MARKET CLOSE: NZ stocks snap 3-day rally; GPG down
Article – Businesswire
April 7 – New Zealand shares snapped a three-day rally after a survey showed business activity at a 39-year low and Wall Street weakened on renewed concern about the financial sector.
MARKET CLOSE: NZ stocks snap 3-day rally; FPA, GPG fall
April 7 – New Zealand shares snapped a three-day rally after a survey showed business activity at a 39-year low and Wall Street weakened on renewed concern about the financial sector.
The NZX 50 Index fell 20.97, or 0.8%, to 2612.47.Within the index, 30 stocks fell, 12 rose and eight were unchanged. Turnover was a better-than-average NZ$98.1 million.
Companies that rely on overseas earnings were among the biggest decliners. Guinness Peat Group, which owns the U.K.-based Coats threadmaker business, fell 7% to 65 cents, leading the index lower. Fisher & Paykel Appliances, which makes sales in Europe, North America and Asia, dropped 6.4% to 44 cents and Nuplex Industries, the specialty chemicals maker, fell 6.1% to 31 cents.
Rakon Ltd., manufacturer of components for navigation systems, declined 3.9% to NZ$1.22. Fisher & Paykel Healthcare, which gets about 80% of its revenue in U.S. dollars, fell 4.1% to NZ$2.82 as the kiwi dollar held above 58 U.S. cents.
Fletcher Building declined 0.8% to NZ$6.15 after a report from the Australian Industry Group and Housing Industry Association showed that nation’s construction sector contracted for the 13th straight month in March. Australian rival Boral fell 2.8% to A$3.82 on the ASX. CSR Ltd. declined about 3% to A$1.31.
New Zealand business activity weakened in the first quarter, with the number companies reporting a fall in trading reaching the worst level since at least 1970, according to the New Zealand Institute of Economic Research’s Quarterly Survey of Business Opinion. A net 47% of firms recorded a fall in their activity in the March quarter and a net 65% of respondents see economic conditions deteriorating over the next six months.
Among other shares to fall, Ryman Healthcare slipped 4.8% to NZ$1.40 and Sky City Entertainment Group dropped 3.5% to 2.75.
“Profits remain under heavy downward pressure,” said Craig Ebert, senior economist at Bank of New Zealand. “Its not until these turn up that we can presume the business sector is genuinely on the mend. In the meantime, brace for more bad profit reports, which obviously won’t be good new for the NZ equity market,” he said.
The value of trade on the NZX fell 29% to $1.85 billion last month, the market operator said in a statement today. NZX’s own shares fell 2.3% to NZ$6.85.

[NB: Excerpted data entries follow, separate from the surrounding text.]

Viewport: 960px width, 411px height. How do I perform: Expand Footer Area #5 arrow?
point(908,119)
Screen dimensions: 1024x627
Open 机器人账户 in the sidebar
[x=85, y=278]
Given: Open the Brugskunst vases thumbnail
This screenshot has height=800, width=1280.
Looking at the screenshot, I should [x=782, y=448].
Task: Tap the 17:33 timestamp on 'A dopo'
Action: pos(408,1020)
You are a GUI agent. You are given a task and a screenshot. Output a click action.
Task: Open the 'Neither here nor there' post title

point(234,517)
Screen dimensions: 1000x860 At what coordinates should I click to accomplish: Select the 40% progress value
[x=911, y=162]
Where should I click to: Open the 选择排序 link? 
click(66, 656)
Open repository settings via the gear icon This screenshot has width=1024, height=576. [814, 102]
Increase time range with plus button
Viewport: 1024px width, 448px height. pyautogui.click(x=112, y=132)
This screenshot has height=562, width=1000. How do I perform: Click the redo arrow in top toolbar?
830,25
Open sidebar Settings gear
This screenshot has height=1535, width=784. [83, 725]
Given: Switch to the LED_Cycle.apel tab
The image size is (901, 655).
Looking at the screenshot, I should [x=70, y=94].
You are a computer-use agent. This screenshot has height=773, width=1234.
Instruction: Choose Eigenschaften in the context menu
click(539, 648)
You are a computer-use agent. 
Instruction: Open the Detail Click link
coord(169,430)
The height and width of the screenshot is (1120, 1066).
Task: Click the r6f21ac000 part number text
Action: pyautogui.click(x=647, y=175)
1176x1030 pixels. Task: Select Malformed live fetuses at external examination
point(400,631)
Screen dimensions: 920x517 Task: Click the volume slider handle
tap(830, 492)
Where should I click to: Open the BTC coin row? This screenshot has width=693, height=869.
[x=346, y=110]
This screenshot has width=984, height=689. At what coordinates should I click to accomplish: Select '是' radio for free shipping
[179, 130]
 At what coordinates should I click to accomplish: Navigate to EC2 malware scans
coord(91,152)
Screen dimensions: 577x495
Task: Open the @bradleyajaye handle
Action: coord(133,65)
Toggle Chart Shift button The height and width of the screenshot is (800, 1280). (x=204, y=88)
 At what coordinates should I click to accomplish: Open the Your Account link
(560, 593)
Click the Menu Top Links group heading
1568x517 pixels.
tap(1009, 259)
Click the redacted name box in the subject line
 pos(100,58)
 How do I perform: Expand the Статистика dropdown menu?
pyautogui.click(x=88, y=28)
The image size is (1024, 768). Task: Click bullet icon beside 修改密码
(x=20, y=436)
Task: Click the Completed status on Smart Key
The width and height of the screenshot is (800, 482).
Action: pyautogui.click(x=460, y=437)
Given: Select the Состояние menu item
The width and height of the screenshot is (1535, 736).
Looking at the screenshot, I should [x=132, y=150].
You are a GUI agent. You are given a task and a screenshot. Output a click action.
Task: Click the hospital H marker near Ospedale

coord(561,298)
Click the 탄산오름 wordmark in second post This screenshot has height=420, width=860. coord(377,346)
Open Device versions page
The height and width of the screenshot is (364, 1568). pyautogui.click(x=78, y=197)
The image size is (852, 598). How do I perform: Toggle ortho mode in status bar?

Shares of Australian companies and those with significant revenue across the Tasman led gainers today.
Telstra Corp., Australia’s largest phone company, rose 6.5% to NZ$4.10 on the NZX after it won a reprieve in the race to roll out that nation’s high-speed phone network. Australia’s federal government today said Telstra will be allowed to invest in the broadband network after it was earlier disqualified from the tender process. Telstra jumped 4.7% on the ASX today.
Brewer Lion Nathan gained 4.1% to NZ$9.89, Goodman Fielder advanced 3.9% to NZ$1.34 and Westpac Banking Corp. climbed 2.6% to NZ$25.50.
The Reserve Bank of Australia cut its benchmark interest rate by a quarter point to 3% today, surprising some economists, saying there’s evidence that the global economic contraction continued into the first few months of 2009. The RBA’s rate is now at its lowest in 49 years.
Still, the S&P/ASX 200 Index slipped 1.2% to 3712 in late afternoon trading, weighed down by tumbling resource stocks. Rio Tinto fell 9.5% to A$53.49 after the world’s third-largest mining company said it will cut production at its Weipa bauxite mine and slow development of its Yarwun alumina refinery because of sliding prices. Investors are speculating that Rio will sell shares if the sale of assets to Aluminum Corp. of China falls through.
BHP Billiton dropped about 4% to A$32.65 and Bluescope Steel declined 8.4% to A$2.83.